Sunday 29 July 2018

Perfect - Waterside Theatre, Sale.



Presented as part of Waterside's Refract Festival. this was Tessa Bide's one hour adaptation of the children's book 'Perfect' by Nicola Davies and Cathy Fisher.

The performance took place in the Chambers, an upstairs wood-panelled room which had been set out for this particular production with a double row of seats in a semi-circle and a small performance area in front with a large projection screen behind this. The setting was intimate and inviting.

I was not at all familiar with the storyline, and so was quite surprised that for a children's show, so much technical ornithological information concerning swifts was imparted. I found that very interesting, and as it was indeed central to understanding the main character was also perhaps necessary.  Two actresses performed this story, and despite it being very gently-flowing and un-rushed; with very long gaps between sparse and minimal duologue or narrative where music is played or minimalist movement performed, they still managed to keep the 8 young children in this afternoon's audience quiet. That in itself is a mini-miracle these days. I could see that their attention span was waning in these longer gaps, but happily they came back to the story again when the story started again.

Eline Hallam plays the boy - although her youthful androgynous looks made me think that she was a tomboy for majority of the performance until she actually told us she was male. Tessa Bide played the mother. It is a story of innocence and growing up. A young boy living out in the countryside is fixated with swifts and dreams of flying away with them. His mother becomes pregnant and eventually he has a wee baby sister, and it shows how he finds love and understanding and meaning for the world around him and for his new arrival through his love of swifts.

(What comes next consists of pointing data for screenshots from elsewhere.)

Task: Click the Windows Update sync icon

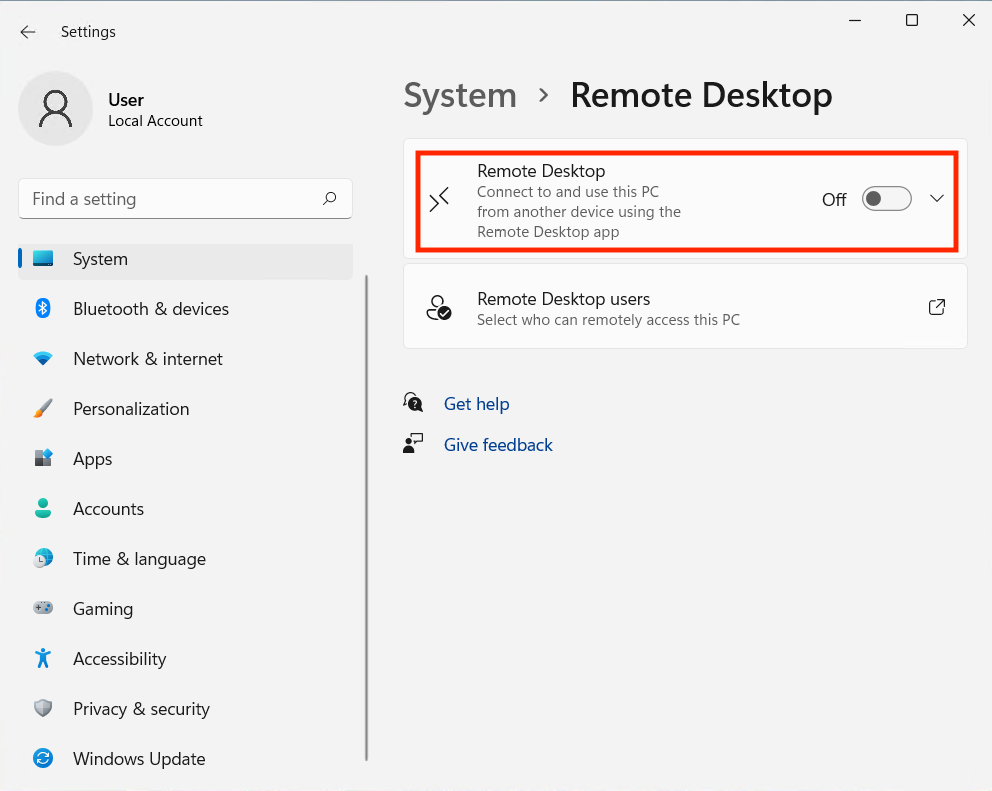Action: pos(43,759)
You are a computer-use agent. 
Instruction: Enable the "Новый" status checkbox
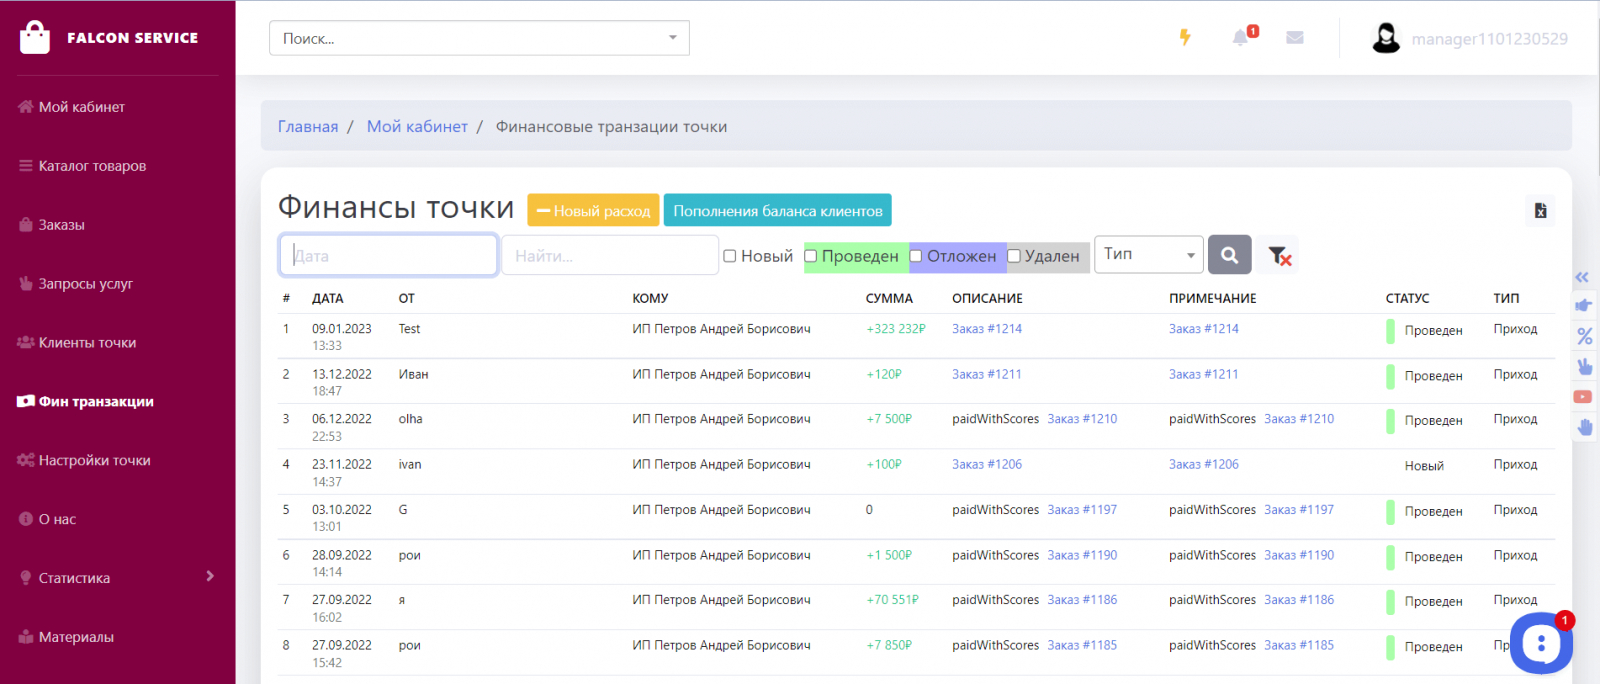tap(730, 256)
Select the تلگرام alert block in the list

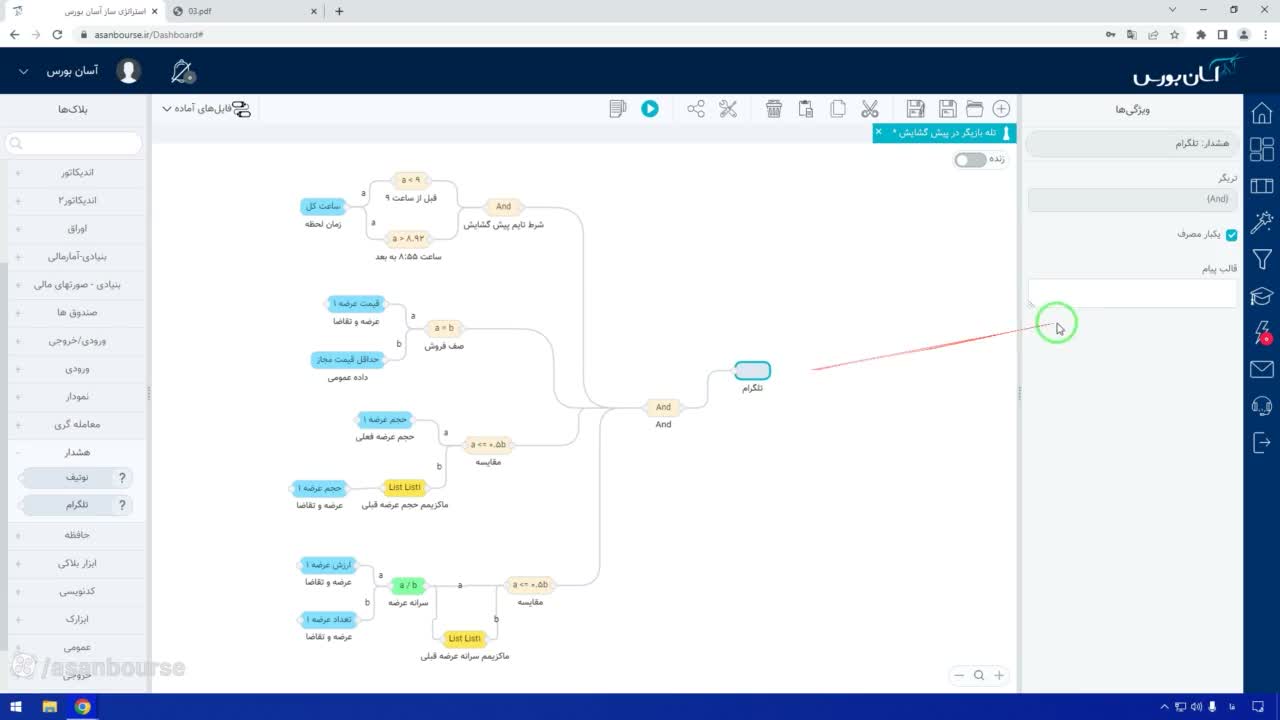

It's quite a nice but uneventful and unexceptional story, and the whole hour continues at a very slow, Sunday meander. The screen behind showing animated footage complementing the narrative, in the style, we are told, of the drawings which accompany the original book.

The audience participation part of the play was somewhat eggy, and had it not been for a rather talkative grandma, it would not have happened at all. The swifts flying across the countryside paper puppets on strong wires manipulated by Bide, who, not judging the size of the performance space correctly managed to hit me straight in the face with one of them. Lucky I wasn't a child.  And the poor swift which is brought in damaged and cared for by the boy looked much more like a model of a humped-back whale, and indeed I thought it was until it became obvious they were trying to show us a poorly swift!

All in all, the show was OK. Absolutely nothing exceptional and something that those 8 children {possibly 5 or 6 years old} will instantly forget the moment they walk out of the door. But it proved to be a harmless diversion for a very hot and sultry afternoon.